Good Samaritans Beware
Serving on boards of some non-profit organizations can create more problems than you would expect. We read recently of a Syracuse, New York, executive who agreed to serve on the Board of an agency that provided training for disadvantaged and disabled persons. In this agency, the Executive Director was apparently hiding huge losses and, in fact, the agency was absolutely broke, but the Board didn't know it. In actuality, the employees hadn't been paid for some time and they were looking for someone to sue after they realized the agency was insolvent. So they sued the only ones they would find that had money - the Board - for over $10 million in back pay and damages. Fortunately, in this suit, insurance handled these claims and eventually settled the claim for about $443,000 (including the plaintiffs' attorneys' fees), but the Board still had to close the agency and our Syracuse executive spent 600 hours over the next two years on paperwork involving tax and payroll forms.
Towers Perrin/Tillinghast is a national actuarial consulting firm that conducts an annual survey of Directors & Officers liability claims and insurance. They estimate that 96% of all Directors & Officers suits against non-profits come from employees. This compares to about 23% of Directors & Officers claims by employees in public companies and 48% for privately held for-profit companies.

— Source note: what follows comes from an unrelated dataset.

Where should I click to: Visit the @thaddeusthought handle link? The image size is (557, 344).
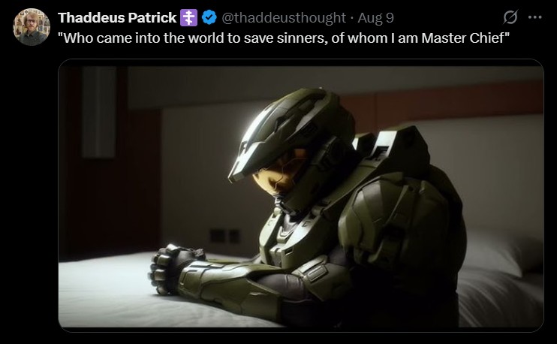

Directors & Officers insurance maintained by the agencies they serve on cover most Board members, and some are also told to explore coverage in their own Homeowner and Personal Umbrella Liability policies. Although many such policies will cover service on a non-profit Board, they usually only cover bodily injury, property damage and personal injury (slander, false arrest, invasion of privacy, etc.), making their coverage incomplete, at best.
Many people, when tapped to join the Board of a for-profit company, look into the availability and scope of Directors & Officers coverage. When it's a non-profit Board, however, the individual may see it more as an honor or an element of community service, and asking about insurance is somehow bad form. It's your personal assets that are on the line, whether the organization operates for profit or not and, while there may be statutes limiting your liability in connection with a non-profit, they do not eliminate it completely. And even if you are completely exonerated, the legal bills alone could be devastating. You should always ask about the organization's Directors & Officers insurance.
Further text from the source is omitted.